**PASSAGE GIVEN**
Lion Stories

Man vs. nature in one of Humboldt's rural communities



When she closes her eyes, Marianne Way can sometimes still picture the teeth. It was around three in the afternoon in October 2008, and Way was taking advantage of a break in the rain to replace a lightbulb at the edge of her Fieldbrook driveway. The fixture stuck out of the ground in a small landscaped thicket just a few feet from the garage. Her year-old Manx cat Flash padded along behind her.

She was about to bend over to grab the light, when she saw movement in the bushes in front of her. A mountain lion — "150 pounds at least," she says — darted out of the shadows past her, snatched her kitty and disappeared past the garage into her property's woods.

"I was really traumatized," she says. "For three weeks I did not go outside."

When her nerves returned, Way went to the edge of the rolling lawns in her backyard to trim some bushes. All of a sudden, her eyes focused on a shape past a stump in the woods. Just a few feet away was the lion, watching her. "When I looked up there was only a mesh netting between me and the mountain lion," she says. "I kind of walked backward towards the grass. When I was far enough away, I started to run."

From the window of her house, Way says she watched the lion for some time before it sauntered away into the forest. "I could've got a gun and shot him through the window because he didn't move."

Encounters between mountain lions and humans or their pets are very uncommon, but they are a reality in rural areas like Fieldbrook. That tiny community is a microcosm of Humboldt County's various philosophies on humans and nature, a perfect example of how societies react to nature's encroachments — or humans' encroachments, depending on your view.

Mountain lions hold a special place in the human mind, whether they're regarded with fear, reverence or calculated reality. As a new study of North Coast mountain lions gets off the ground, residents debate what they can do to protect themselves, their pets, their livestock — and their livelihoods.

Ways' encounter with the lion was years ago, but recent sightings kicked up a flurry of rumors and debate in Fieldbrook earlier this month. On June 3, residents began posting about lions on both of Fieldbrook's community Facebook pages.

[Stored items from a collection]
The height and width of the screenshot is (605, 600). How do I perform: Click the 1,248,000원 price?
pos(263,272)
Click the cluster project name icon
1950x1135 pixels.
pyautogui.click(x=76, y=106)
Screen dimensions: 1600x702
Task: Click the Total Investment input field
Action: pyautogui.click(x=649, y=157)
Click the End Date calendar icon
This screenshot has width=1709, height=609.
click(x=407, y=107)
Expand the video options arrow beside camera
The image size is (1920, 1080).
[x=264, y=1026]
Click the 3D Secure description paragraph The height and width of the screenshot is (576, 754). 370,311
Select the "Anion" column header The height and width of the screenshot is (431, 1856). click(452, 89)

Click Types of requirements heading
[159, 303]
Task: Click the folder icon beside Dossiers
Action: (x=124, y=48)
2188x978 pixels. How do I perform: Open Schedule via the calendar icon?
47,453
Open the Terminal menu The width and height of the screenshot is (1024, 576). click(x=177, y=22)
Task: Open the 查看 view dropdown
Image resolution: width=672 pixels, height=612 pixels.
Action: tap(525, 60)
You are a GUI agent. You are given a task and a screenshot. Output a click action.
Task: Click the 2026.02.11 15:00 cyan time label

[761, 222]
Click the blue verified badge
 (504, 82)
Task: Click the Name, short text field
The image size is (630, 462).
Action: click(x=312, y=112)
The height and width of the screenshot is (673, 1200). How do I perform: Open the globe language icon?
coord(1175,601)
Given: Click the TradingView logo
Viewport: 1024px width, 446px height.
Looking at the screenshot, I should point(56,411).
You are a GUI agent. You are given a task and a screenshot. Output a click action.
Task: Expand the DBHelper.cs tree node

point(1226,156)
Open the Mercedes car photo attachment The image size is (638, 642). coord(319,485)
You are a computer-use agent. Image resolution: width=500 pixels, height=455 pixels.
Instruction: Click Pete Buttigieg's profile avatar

**ACTIONS TO TAKE**
**1.** Would you edit the mountain lion article by restating everything from "Lion Stories" down to "along behind her." with "lightbulb" changed to "bulb"?
**2.** Can you continue the mountain lion article from the point where it stops?

**OUTPUTS**
**1.**
Lion Stories

Man vs. nature in one of Humboldt's rural communities



When she closes her eyes, Marianne Way can sometimes still picture the teeth. It was around three in the afternoon in October 2008, and Way was taking advantage of a break in the rain to replace a bulb at the edge of her Fieldbrook driveway. The fixture stuck out of the ground in a small landscaped thicket just a few feet from the garage. Her year-old Manx cat Flash padded along behind her.

**2.**
"Mountain Lion has been spotted a few times near Wilson Lane," wrote CindyLou Chapman-LeGrand. "Many Fieldbrook cats are missing. Keep your pets inside, food inside, and be vigilant! It will move on!"

For several weeks before and after the sightings, people posted about missing cats that they feared had turned into mountain lion meals. The sightings prompted Fieldbrook School to tell its students not to play along the wooded south and west school fence lines. Both Facebook groups work as sounding boards for a connected and tight-knit community. The groups are forums for all kinds of activity, from aggressive dogs to decorating for the eighth grade graduation. Fifth District Supervisor Ryan Sundberg's often on there giving people updates on power outages or answering other community questions.

The pages tend to keep a clear focus on pets, livestock and wildlife, so there's no surprise a mountain lion sighting would end up there.

But the Facebook pages also highlight the misconceptions that surround America's most notorious predator and a deep divide over the community's philosophies of how to deal with them.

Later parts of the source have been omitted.